Three seconds later, my mobile phone rang. I answered it, and he said “Oh, I’ve dialled the wrong number — this is your mobile, isn’t it?”. He hung up.

The house phone chirped once, and a few seconds later, my mobile rang again. “Sorry, Mr Pickard, I should have said — can you let your house phone ring, instead of answering it straight away..?”

“I didn’t answer it … that’s the problem!”

I explained to him that I’d already tried the sockety thing, and he talked me few a couple more questions before deciding that it warranted an engineer being sent out.

So today the engineer turned up. Using the computer helpdesk approach to the problem, he proceeded to test exactly the same things I had tested, checking the socket with his equipment (when checking for a fault, never assume that the user has given you the correct information!) before accepting that there did seem to be some sort of fault on the line.

He suggests that it may be what they call a ‘rectified circuit’, where the line for some reason isn’t strong enough to carry a ringing current, and the call is dropped, but as soon as the call is dropped, the line is fine again. However, this would have been expected to have been uncovered in there remote line testing.

So now the attention moves to the outside of the house: the point where the line arrives at the house. At this point, the circuit works: connecting the ‘testing phone’ to it, it rings properly. The problem is therefore somewhere between the external connection point, and the internal socket…

There’s two lines going into our house from the external point — they originally used to be two separate telephone lines, but when we had broadband installed, they removed one of these, but left both lots of cabling, so our line was split into two, and so effectively we have two ‘main sockets’.
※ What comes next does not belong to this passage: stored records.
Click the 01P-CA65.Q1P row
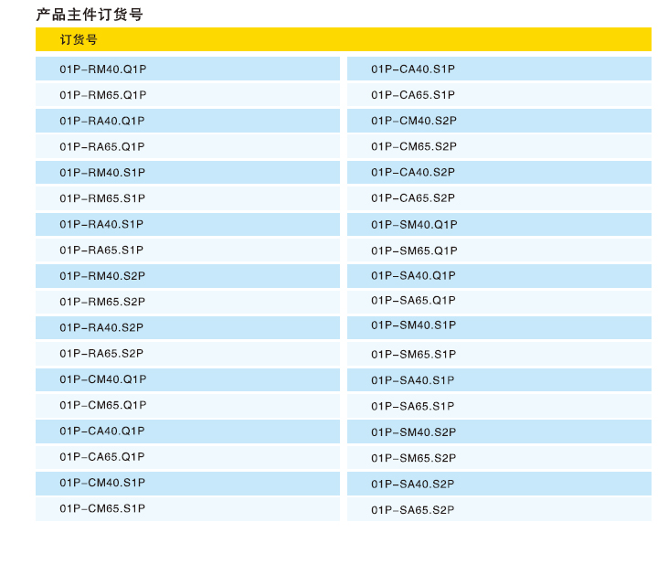668x586 pixels. [x=102, y=457]
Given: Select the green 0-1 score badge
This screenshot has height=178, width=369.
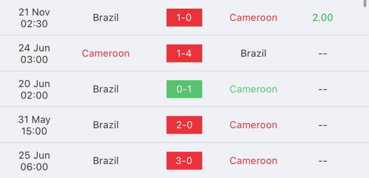Looking at the screenshot, I should pyautogui.click(x=184, y=89).
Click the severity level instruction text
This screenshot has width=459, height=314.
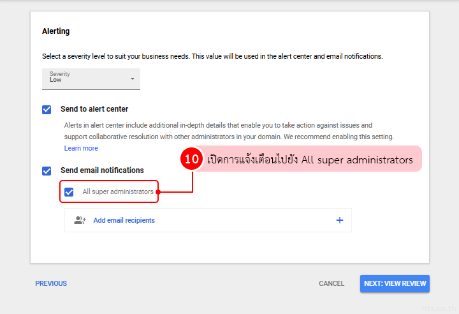pos(212,56)
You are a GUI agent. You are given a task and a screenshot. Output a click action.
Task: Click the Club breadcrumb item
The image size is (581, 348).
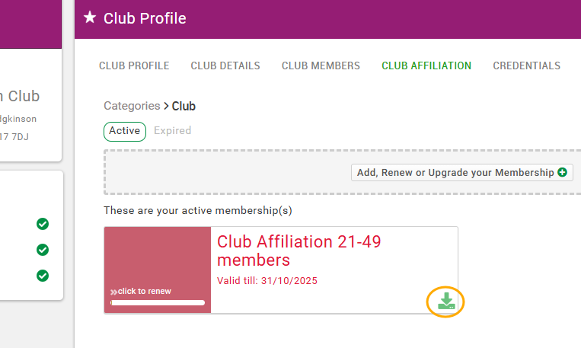pos(184,107)
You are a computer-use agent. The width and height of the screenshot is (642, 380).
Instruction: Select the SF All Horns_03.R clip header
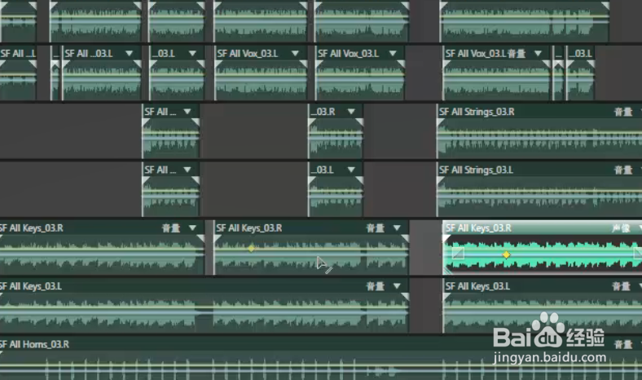[321, 344]
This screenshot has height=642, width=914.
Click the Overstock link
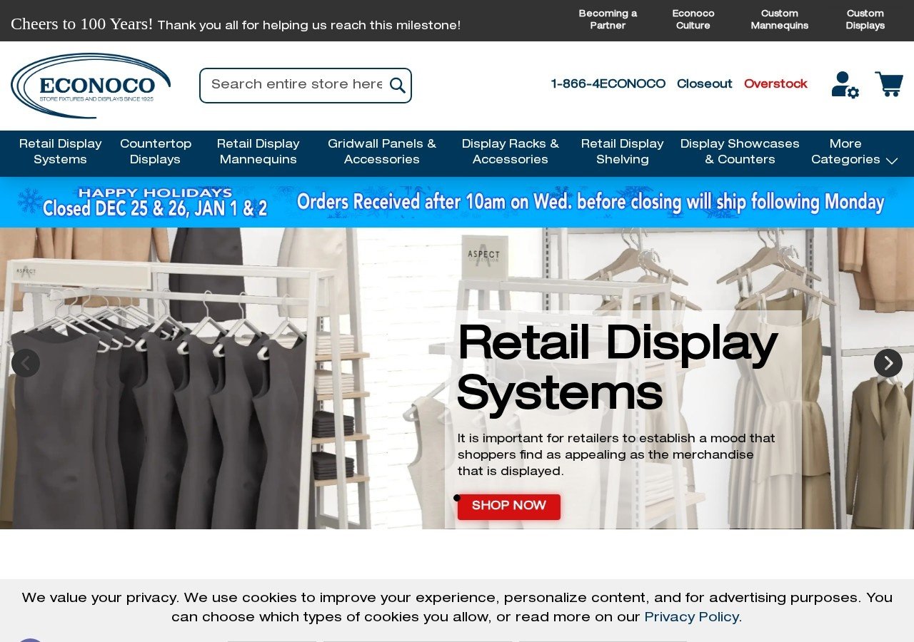pos(775,83)
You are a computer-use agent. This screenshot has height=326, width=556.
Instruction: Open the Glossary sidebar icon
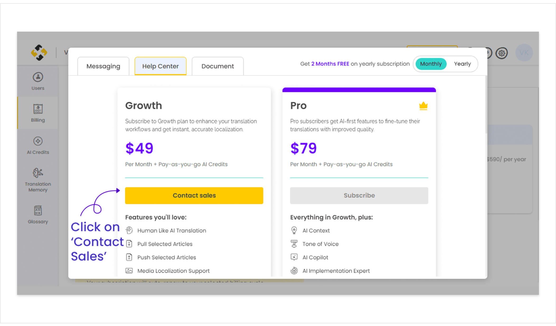coord(38,215)
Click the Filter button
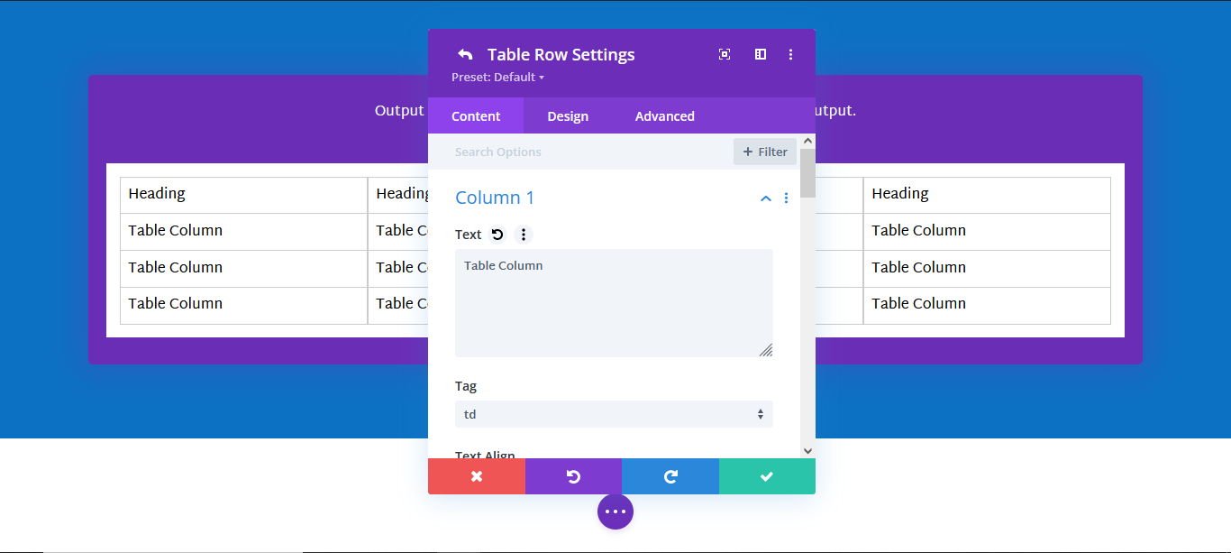Screen dimensions: 1231x553 point(765,152)
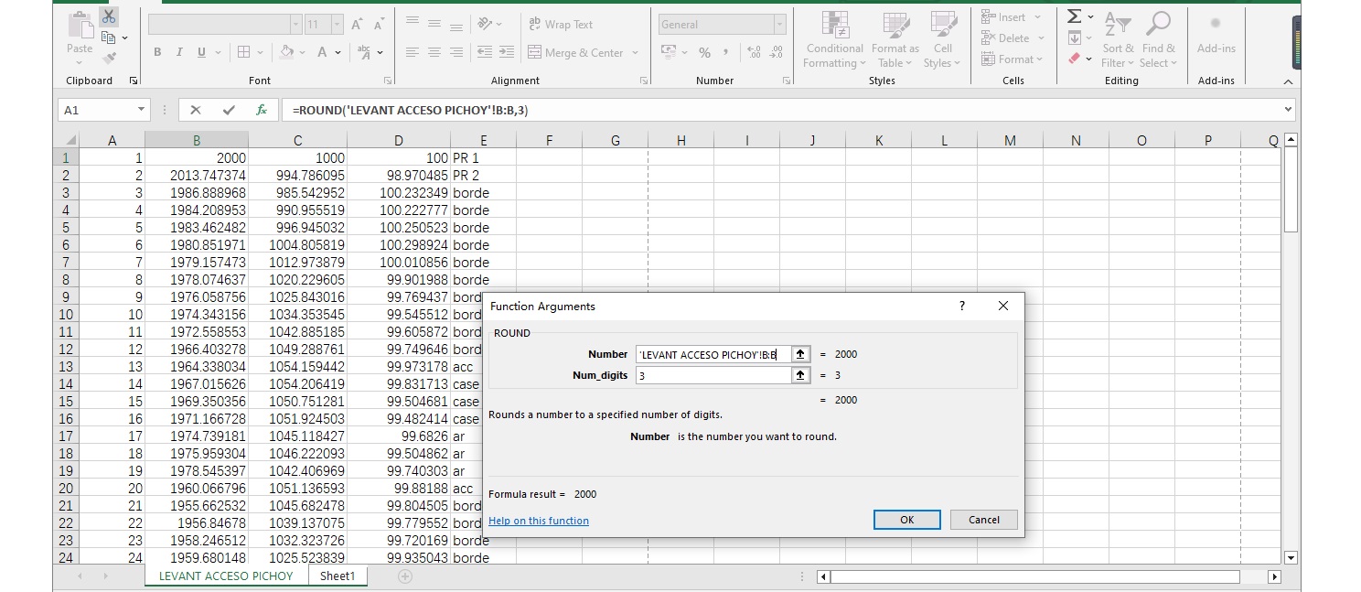The height and width of the screenshot is (592, 1361).
Task: Collapse dialog button beside Number field
Action: [x=800, y=354]
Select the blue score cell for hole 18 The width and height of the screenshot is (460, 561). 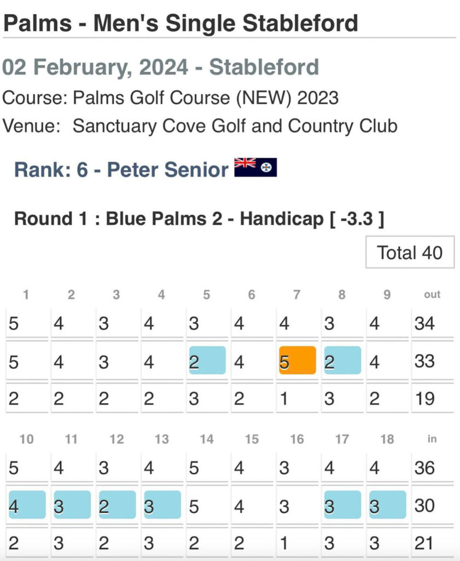coord(387,505)
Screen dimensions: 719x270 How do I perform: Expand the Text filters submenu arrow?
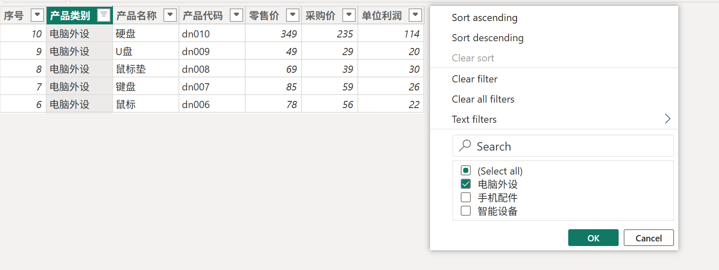click(x=667, y=119)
The engineer said he thought he could hear ‘router noises’, so could I disconnect any routers/ hubs and we’d try again.

I did, still no effect (although obviously the ‘router noise’ stopped).

Now we look at the lines individually. Line A, the one we use for our main phone extension, seems fine when isolated from the other line. Line B — the one I use mostly just for powering our broadband, shows a short circuit when tested in isolation.

Engineer asks “I thought you said you disconnected everything from it?”

ASDL Splitter Box (flickr)

I nod, saying that there’s no devices on it at all — only the ASDL splitter. Engineer says that it’s hardly likely to be that, as he’s never known one of them to go wrong, but in the interests of testing properly, can I take that out to prove the problem is with the set of cabling B.

Remove ASDL splitter. Engineer announces short circuit has gone. Try plugging splitter into line A. Line A then develops a rectified circuit fault. Line B now fine. Hmm. It appears that the fault is indeed in this case with the bit that “doesn’t go wrong”. Fortunately, it’s only around £10 for a new one.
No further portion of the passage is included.